WHAT TO WORK ON:
(1) Quote the passage from the text about Kamuli Mission Hospital that starts at "Patients have to" and ends at "to young people.".
(2) For each statement, say whether the text about Kamuli Mission Hospital supports it. Answer yes or no, and give the deciding words from the text: (a) Mother Kevin founded the hospital in 1914. (b) The hospital's first doctor started in 1960. (c) The Government's contribution to the hospital is fixed and reliable.

-- SOURCE EXTRACT follows --

Kamuli Mission Hospital is situated on the outskirts of the town of Kamuli in the Eastern Region of Uganda, half way between the capital Kampala and Mbale. The hospital was founded in 1914 by Mother Kevin, an Irish nun from the Nursing Order of The Little Sisters of St Francis. In those days, the hospital consisted of grass huts but they cared for all patients regardless of race or religion. The present buildings date from the 1960’s. Up until that time there was no doctor at the hospital, the first one started in 1962.
Patients have to make a contribution to the costs of their care. As many of them are subsistence farmers living in very limited circumstances, this can be very difficult for them. The hospital keeps charges to the minimum level so that most patients are not excluded from getting health care. There is a constant tension between raising enough money to keep the hospital running and making health care available to everyone. The Government makes a contribution but this can be variable and is always under pressure.
Kamuli Mission Hospital has a training school for nurses and midwives. Retention of trained staff, both medical and nursing, is a constant problem. The hospital cannot afford to pay competitive wages and the isolated rural situation is not attractive to young people.
Over the last five years, a new operating theatre, pharmacy, laboratory, X-ray and ultrasound rooms and nursing school have been built mainly as a result of support by Rotarians and Rotary Clubs in Britain and Ireland. In 2015, the Vice President of Uganda opened the refurbished Maternity Unit and the new Obstetric Fistula Unit. This refurbishment was funded by a Global Grant from the Rotary Foundation, led by Dr Jim McWhirter and members of the Rotary Club of Henley Bridge, with support from the Uganda Childbirth Injury Fund, the Rotary Doctor Bank and other anonymous donors.
Sebastian Waibi has worked at Kamuli Hospital for 50 years. For most of that time he has administered general anaesthetics at the hospital. Now in his 70’s he is still the only person at the hospital who can administer anaesthetics, he is on call 24 hours a day, seven days a week. To mark Sebastian’s devotion to the hospital, Rotary Clubs in UK presented him with a Paul Harris Fellowship in January 2016.

-- SOURCE EXTRACT concluded --
-- EXERCISE DATA follows --

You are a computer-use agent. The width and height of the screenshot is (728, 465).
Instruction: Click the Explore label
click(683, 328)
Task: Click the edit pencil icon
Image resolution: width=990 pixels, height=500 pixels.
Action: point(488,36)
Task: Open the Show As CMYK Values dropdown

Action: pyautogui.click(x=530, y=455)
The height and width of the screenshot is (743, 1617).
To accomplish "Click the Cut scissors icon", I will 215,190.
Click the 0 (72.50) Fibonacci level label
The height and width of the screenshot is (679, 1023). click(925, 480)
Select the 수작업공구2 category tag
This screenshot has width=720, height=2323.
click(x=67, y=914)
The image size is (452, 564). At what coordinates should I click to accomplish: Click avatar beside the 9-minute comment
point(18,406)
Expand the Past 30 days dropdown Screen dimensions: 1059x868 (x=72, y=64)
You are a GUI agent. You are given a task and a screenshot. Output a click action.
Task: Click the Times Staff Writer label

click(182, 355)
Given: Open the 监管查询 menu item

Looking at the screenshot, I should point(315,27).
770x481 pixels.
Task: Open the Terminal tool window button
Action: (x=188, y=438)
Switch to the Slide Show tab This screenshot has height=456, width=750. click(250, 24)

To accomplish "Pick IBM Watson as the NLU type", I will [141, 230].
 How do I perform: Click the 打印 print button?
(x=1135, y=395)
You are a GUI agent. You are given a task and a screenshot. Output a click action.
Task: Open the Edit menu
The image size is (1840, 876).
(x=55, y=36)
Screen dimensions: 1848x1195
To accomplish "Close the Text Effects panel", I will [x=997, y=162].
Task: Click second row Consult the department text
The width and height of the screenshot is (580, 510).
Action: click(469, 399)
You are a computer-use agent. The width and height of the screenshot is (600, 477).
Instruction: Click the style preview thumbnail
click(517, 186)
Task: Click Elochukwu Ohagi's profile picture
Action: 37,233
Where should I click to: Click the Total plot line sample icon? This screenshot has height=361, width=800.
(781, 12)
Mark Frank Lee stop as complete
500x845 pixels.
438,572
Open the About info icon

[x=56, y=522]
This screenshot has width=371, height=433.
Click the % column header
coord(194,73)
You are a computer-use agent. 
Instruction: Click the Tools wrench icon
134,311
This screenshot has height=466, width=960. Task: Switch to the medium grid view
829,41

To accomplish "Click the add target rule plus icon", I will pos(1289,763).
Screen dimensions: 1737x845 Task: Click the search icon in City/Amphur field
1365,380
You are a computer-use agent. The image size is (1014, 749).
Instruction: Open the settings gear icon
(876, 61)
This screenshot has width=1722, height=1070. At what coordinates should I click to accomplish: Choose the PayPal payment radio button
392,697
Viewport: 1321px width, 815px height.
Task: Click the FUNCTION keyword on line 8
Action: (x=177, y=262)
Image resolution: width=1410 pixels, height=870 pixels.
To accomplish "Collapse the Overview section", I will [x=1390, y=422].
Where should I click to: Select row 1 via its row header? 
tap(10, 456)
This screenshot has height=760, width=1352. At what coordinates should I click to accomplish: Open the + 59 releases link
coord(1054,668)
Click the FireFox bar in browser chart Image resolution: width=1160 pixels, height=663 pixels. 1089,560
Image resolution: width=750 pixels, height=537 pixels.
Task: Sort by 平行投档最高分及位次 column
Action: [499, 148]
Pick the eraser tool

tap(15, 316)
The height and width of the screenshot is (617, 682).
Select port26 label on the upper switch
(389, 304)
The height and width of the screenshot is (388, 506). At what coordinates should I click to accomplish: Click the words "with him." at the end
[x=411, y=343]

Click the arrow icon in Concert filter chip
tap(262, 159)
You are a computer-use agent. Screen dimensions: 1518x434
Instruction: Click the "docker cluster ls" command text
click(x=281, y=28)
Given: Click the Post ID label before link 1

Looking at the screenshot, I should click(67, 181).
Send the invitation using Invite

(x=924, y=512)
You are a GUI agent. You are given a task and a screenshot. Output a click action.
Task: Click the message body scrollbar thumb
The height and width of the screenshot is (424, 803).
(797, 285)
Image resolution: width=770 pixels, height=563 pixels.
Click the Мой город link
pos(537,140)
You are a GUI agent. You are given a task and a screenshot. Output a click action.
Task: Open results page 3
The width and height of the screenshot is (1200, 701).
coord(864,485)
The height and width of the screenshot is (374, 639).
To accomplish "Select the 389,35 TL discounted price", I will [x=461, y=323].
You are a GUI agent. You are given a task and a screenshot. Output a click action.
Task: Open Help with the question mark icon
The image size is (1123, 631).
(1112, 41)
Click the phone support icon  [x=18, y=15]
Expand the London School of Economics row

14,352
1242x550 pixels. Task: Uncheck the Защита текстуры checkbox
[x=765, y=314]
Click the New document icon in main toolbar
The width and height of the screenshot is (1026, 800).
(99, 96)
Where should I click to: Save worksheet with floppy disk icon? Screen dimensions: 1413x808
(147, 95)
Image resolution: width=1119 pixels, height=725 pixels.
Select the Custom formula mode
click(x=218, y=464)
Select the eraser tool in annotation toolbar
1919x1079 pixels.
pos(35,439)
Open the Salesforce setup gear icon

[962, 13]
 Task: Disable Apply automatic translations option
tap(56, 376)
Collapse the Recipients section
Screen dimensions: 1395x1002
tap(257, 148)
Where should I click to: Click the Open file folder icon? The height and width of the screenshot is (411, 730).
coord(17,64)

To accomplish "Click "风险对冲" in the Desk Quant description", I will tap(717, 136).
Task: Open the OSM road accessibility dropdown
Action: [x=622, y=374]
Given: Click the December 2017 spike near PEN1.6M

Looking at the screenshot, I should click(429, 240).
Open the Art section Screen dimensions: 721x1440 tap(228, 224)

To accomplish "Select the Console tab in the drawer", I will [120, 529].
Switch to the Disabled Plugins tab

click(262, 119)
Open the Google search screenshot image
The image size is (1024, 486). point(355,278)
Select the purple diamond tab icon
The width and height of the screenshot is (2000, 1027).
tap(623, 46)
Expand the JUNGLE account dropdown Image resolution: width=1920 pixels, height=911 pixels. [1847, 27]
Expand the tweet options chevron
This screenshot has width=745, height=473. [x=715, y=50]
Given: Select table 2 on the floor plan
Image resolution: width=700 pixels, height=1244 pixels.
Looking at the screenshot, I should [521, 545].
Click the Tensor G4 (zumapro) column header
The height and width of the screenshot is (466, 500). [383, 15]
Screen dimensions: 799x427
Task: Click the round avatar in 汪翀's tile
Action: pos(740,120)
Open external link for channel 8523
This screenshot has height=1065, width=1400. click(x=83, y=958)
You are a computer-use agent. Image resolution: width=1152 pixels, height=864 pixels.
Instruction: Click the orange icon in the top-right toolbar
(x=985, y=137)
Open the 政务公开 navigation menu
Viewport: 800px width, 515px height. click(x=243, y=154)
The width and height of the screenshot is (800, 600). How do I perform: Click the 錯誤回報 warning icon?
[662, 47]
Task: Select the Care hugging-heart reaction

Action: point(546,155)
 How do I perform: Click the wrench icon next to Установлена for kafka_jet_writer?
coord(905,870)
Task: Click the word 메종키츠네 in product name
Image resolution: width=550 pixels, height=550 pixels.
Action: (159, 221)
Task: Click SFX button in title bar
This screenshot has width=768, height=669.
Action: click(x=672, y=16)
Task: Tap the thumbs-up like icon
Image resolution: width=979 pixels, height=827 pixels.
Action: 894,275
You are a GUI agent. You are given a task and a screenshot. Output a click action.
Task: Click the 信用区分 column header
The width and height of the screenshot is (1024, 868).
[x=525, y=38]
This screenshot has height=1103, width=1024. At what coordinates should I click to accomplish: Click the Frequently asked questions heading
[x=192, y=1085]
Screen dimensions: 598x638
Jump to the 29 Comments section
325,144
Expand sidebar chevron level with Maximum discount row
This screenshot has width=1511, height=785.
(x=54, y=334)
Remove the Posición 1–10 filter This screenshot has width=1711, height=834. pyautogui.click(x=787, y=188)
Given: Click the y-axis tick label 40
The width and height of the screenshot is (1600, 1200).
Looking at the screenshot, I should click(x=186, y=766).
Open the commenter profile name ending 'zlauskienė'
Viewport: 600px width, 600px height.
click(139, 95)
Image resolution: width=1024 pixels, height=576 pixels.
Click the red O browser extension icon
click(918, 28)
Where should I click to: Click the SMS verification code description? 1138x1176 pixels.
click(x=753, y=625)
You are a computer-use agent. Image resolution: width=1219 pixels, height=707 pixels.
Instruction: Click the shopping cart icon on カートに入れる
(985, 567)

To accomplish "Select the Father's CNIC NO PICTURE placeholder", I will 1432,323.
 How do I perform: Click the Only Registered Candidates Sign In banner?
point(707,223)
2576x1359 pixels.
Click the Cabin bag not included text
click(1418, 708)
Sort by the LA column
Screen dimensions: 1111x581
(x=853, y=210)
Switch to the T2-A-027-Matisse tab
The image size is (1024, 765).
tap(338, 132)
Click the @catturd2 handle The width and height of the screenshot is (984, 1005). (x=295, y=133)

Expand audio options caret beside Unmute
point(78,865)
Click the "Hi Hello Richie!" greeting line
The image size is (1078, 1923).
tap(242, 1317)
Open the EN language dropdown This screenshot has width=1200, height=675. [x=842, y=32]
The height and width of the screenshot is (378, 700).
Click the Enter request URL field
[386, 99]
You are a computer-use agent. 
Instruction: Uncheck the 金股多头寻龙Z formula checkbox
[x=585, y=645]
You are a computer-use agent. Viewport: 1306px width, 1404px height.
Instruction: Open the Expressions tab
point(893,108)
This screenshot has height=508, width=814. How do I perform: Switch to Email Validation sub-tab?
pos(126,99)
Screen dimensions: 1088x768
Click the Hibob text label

-- EXERCISE DATA concluded --

ANSWERS BY ITEM NUMBER:
(1)
Patients have to make a contribution to the costs of their care. As many of them are subsistence farmers living in very limited circumstances, this can be very difficult for them. The hospital keeps charges to the minimum level so that most patients are not excluded from getting health care. There is a constant tension between raising enough money to keep the hospital running and making health care available to everyone. The Government makes a contribution but this can be variable and is always under pressure.
Kamuli Mission Hospital has a training school for nurses and midwives. Retention of trained staff, both medical and nursing, is a constant problem. The hospital cannot afford to pay competitive wages and the isolated rural situation is not attractive to young people.

(2)
(a) Yes: "The hospital was founded in 1914 by Mother Kevin"
(b) No: "the first one started in 1962."
(c) No: "The Government makes a contribution but this can be variable and is always under pressure."